En comparant l’enseignement des langues régionales à des réseaux islamistes, ce député insulte des générations de provinciaux qui ont bâti nos grandes cités par leurs diversités et leurs compétences. Est-elle si fière de son « parisianisme » en pensant qu’il provient d’un berceau unique et pur ?

Être député c’est donc d’être élu par des Français de souche différente. Elle ne compare pas ces écoles, telle Diwan en Bretagne, à des écoles Coraniques mais à des réseaux islamistes. Donc ces écoles sont des lieux d’enseignement du terrorisme pas de la culture et des langages régionaux. Les adeptes de cet enseignement sont très minoritaires quelle que soit la région, est-ce une raison pour les mépriser et les mettre sur le banc des accusés ?

De mémoire, apprendre le breton, le basque ou l’alsacien, n’a jamais créé des terroristes.

La destruction de notre patrimoine et de notre culture est le fait d’une certaine caste politique et intellectuelle qui ne jure que par une mondialisation par l’oubli. Oubli de nos ancêtres, de nos monuments et de nos valeurs.

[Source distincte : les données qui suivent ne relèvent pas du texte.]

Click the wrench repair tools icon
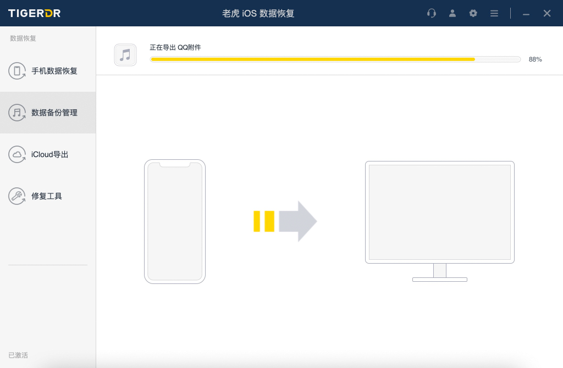Image resolution: width=563 pixels, height=368 pixels. (17, 196)

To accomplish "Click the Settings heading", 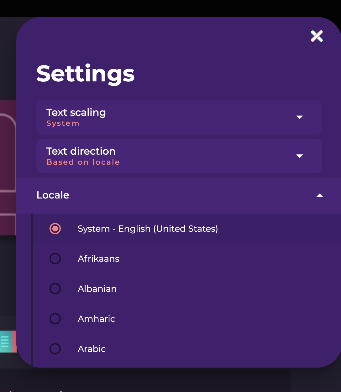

Comme je combats la destruction de certains édifices ou autres statues, je combattrai l’obscurantisme de ces personnes qui ne comprendront jamais que l’on peut s’ouvrir au monde sans se fermer à son passé.

Michel Legueret

Michel Legueret

Vice-président du Cercle des Actifs Malouins

2 pensées sur “Pourquoi renier notre identité ?”
  1. Ce(tte) député(e) s’appelle Sylvie Charrière : Ancienne sportive de haut niveau, elle a été championne du monde scolaire en javelot en 1978[1]. Elle a été ensuite en 1982 enseignante en éducation physique et sportive[2].
    C’est un peu le drame avec certains sportifs de haut niveau ( pas tous heureusement) … Les muscles enflent beaucoup plus vite que les encéphales ne se remplissent. Pardonnons à cette marcheuse, tellement représentative malheureusement du vide sidéral qui habite nombre de députés macronistes qui croient marcher alors qu’ils ne font que claudiquer dans un univers qui les dépasse totalement.